“Un profeta”, de Jacques Audiard, tiene algo diabólico y lleno de vida. Desde el primer minuto, con el cacheo al protagonista cuando entra en prisión, nos sentimos transportados a la cabeza de Malik: asustados, sin conocer los códigos del lugar, vulnerables, desesperados por sobrevivir. Esta es la baza principal de la cinta que en 2009 ganó el premio del jurado de Cannes: la enorme capacidad de empatía que desprende el protagonista, logro tanto del actor Tahar Rahim, como de sus guionistas y realizador.

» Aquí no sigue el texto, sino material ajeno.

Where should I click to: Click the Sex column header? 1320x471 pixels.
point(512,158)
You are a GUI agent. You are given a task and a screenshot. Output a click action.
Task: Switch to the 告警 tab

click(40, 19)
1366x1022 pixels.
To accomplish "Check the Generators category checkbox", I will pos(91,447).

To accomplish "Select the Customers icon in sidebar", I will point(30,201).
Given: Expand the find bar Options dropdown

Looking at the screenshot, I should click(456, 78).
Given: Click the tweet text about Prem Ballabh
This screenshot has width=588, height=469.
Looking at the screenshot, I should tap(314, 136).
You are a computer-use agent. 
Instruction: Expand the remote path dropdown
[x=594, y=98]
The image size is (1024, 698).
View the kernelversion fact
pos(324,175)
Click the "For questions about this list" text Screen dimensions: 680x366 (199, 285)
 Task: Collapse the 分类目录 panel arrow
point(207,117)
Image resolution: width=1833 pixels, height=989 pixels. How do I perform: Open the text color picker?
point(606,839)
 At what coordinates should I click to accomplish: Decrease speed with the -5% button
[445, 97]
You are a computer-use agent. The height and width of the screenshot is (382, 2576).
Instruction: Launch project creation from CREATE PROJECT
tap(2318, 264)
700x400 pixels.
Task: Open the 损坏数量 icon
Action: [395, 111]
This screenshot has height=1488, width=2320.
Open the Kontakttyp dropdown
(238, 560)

Lo terrible es que esta “compasión” (esta “pasión compartida” con la que nos metemos en la piel del personaje) la utiliza el director para encerrarnos en el infierno de la “Prisión Central” de París. Sin querer desvelar el guión, lo primero que se le exige a Malik es matar a alguien para salvar su vida (un dilema de la tragedia clásica). A partir de ahí, el “proceso de crecimiento personal” lo llevará (nos llevará) a ser más culto, más inteligente y más fuerte. Ni siquiera las acciones más censurables (pocas pero contundentes) nos apartan del joven de origen árabe en el que nos hemos convertido mientras las luces de la sala permanecen apagadas.
Toda película puede tener aspectos discutibles, cuestiones que podrían mejorarse. Pero cuando una cinta nos arrastra y nos hace olvidarnos de todo durante sus 150 minutos de metraje, sentimos que se trata de una obra maestra en su modalidad. Con “Un profeta” se sufre, se aprende, e incluso nos podemos reír en una escena como la del scanner del aeropuerto. El argumento plantea de forma natural cuestiones clave como el relevo generacional o las difíciles fronteras entre el bien y el mal.
Los elementos ausentes contribuyen a redondear la historia: no sabremos nunca porqué cumple condena Malik (se supone que por algo no demasiado grave); no sabremos mucho de su vida (solo que no tiene a nadie); las “fuerzas del orden” no aparecen en ningún momento; los islamistas tienen un papel importante, pero no se entra de lleno en su ideología. Las interpretaciones son eficaces y convincentes (especialmente la del personaje antagonista, el corso Cesar Luciani). Incluso el uso de ciertos elementos sobrenaturales (subrayados lo justo) acaba de cerrar la trama. Un guión complejo y poderoso, que se puede ver como una metáfora del capitalismo salvaje o como la crónica de un ritual de iniciación. “Un profeta”, como muchas grandes obras, plantea más preguntas que respuestas.
Quizá no era necesario hacer una crítica de una obra que durante meses ha sido la más valorada por la prensa especializada. En cualquier caso, sirve para recordar que la muestra de cine francés 2010 apunta a lo más alto y que el público sigue llenando día tras día la sala grande del Albéniz. Planteo una duda: con películas de similar calidad a las traídas por la Alianza, las sesiones regulares de este cine recuperado han estado a menudo casi vacías ¿Por qué el público malagueño se moviliza tanto para los festivales? ¿Se trata solo del tirón de la Alianza Francesa? ¿De una cuestión de promoción? ¿Habría que encadenar un mini-festival detrás de otro?